**SOURCE MATERIAL**
============
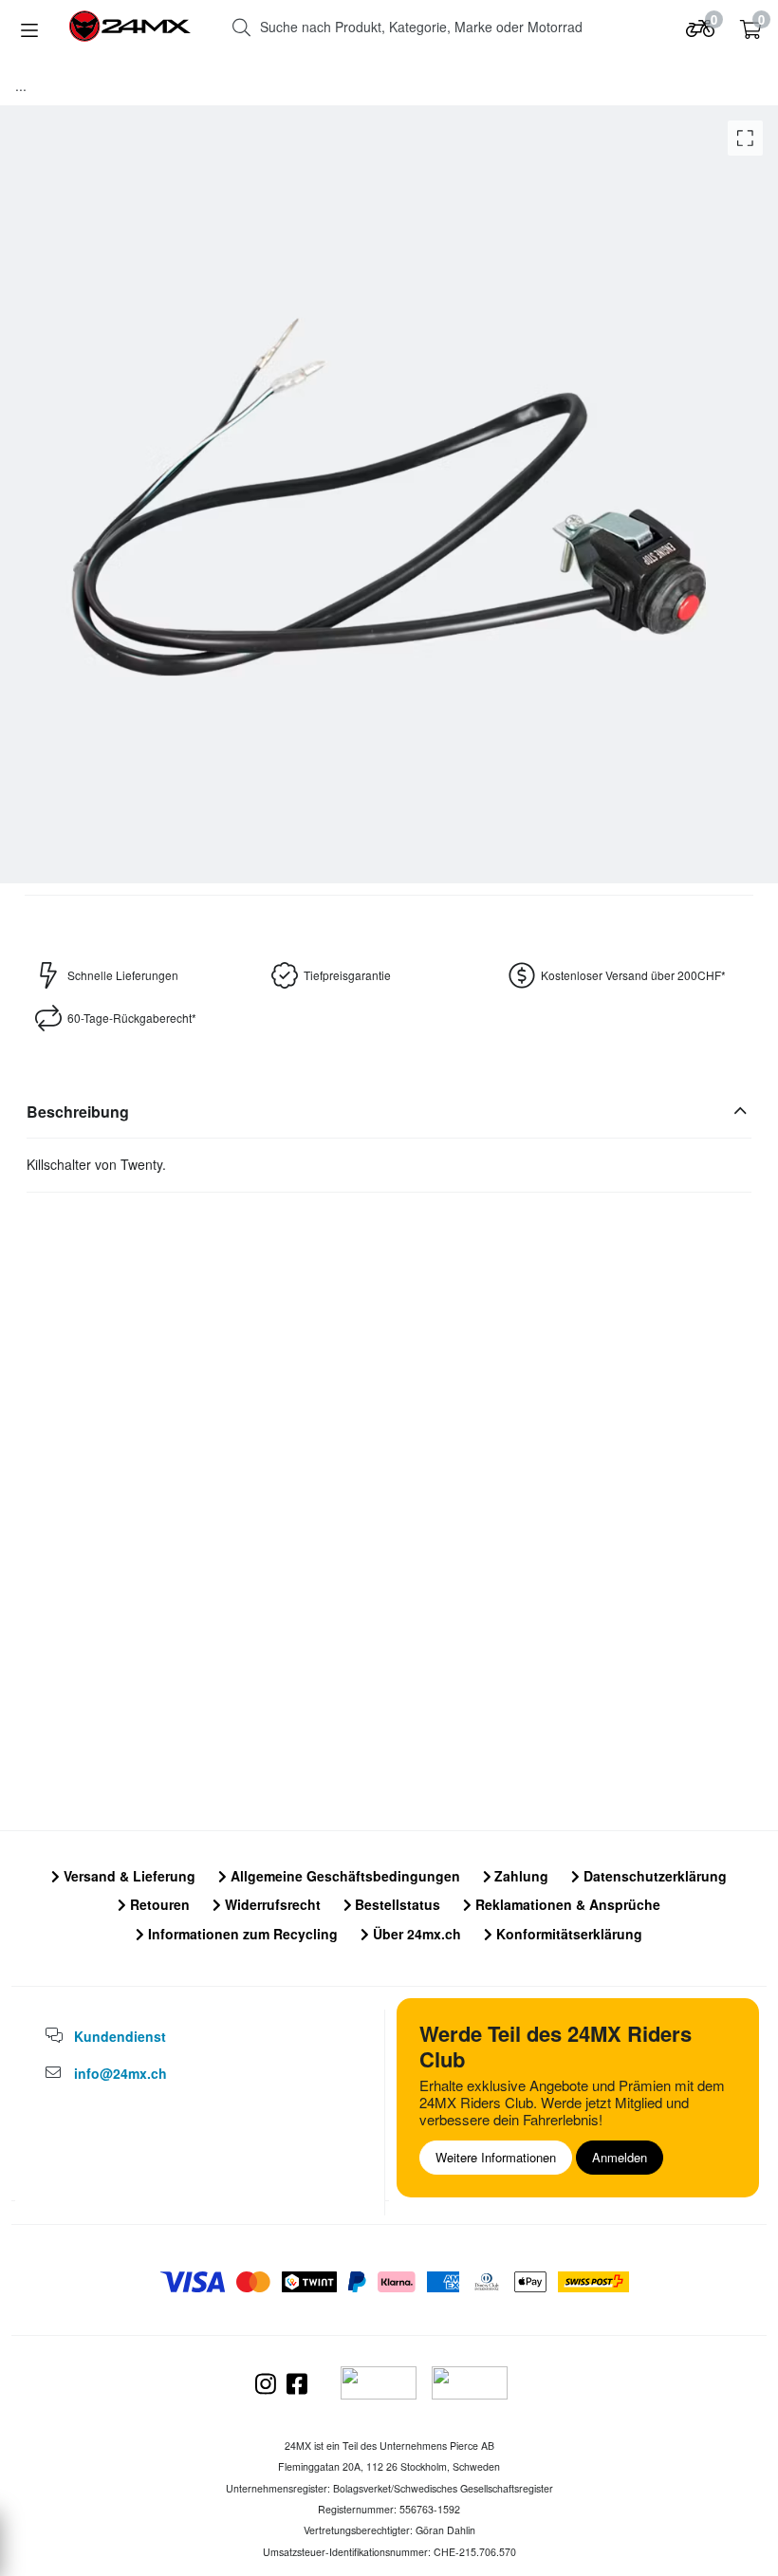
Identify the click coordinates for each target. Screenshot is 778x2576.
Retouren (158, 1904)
============
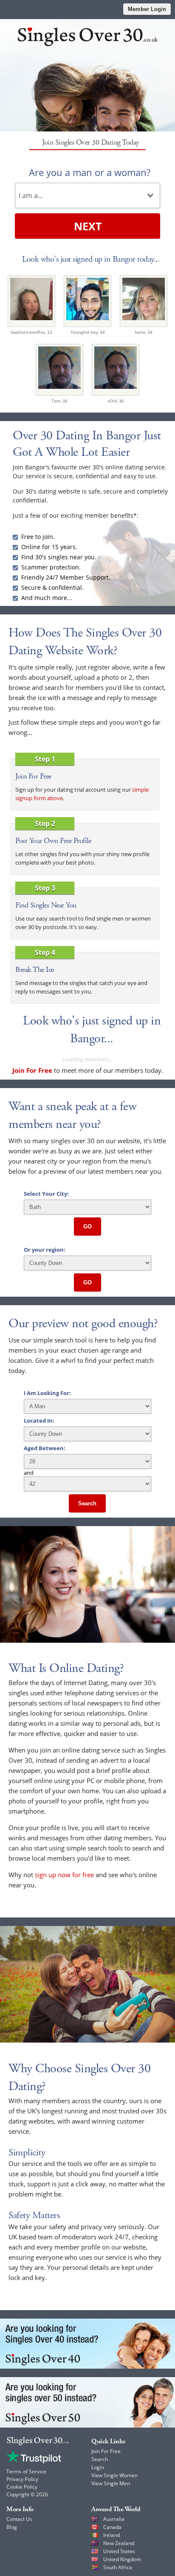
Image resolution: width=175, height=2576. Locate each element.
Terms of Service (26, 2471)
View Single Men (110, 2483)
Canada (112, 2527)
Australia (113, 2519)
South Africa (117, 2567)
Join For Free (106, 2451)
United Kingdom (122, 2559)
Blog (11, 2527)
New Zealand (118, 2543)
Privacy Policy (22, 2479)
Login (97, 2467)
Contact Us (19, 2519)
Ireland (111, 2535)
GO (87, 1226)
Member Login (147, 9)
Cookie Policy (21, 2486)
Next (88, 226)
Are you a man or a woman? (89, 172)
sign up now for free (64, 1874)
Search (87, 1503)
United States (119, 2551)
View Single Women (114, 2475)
============
**WHAT YOU WILL DO**
Starting at the line above that contains "Login (97, 2467)", write out each line exactly until the line that contains "View Single Women (114, 2475)" has been written, and stop there.

**ANSWER SPACE**
Login (97, 2467)
Contact Us (19, 2519)
Ireland (111, 2535)
GO (87, 1226)
Member Login (147, 9)
Cookie Policy (21, 2486)
Next (88, 226)
Are you a man or a woman? (89, 172)
sign up now for free (64, 1874)
Search (87, 1503)
United States (119, 2551)
View Single Women (114, 2475)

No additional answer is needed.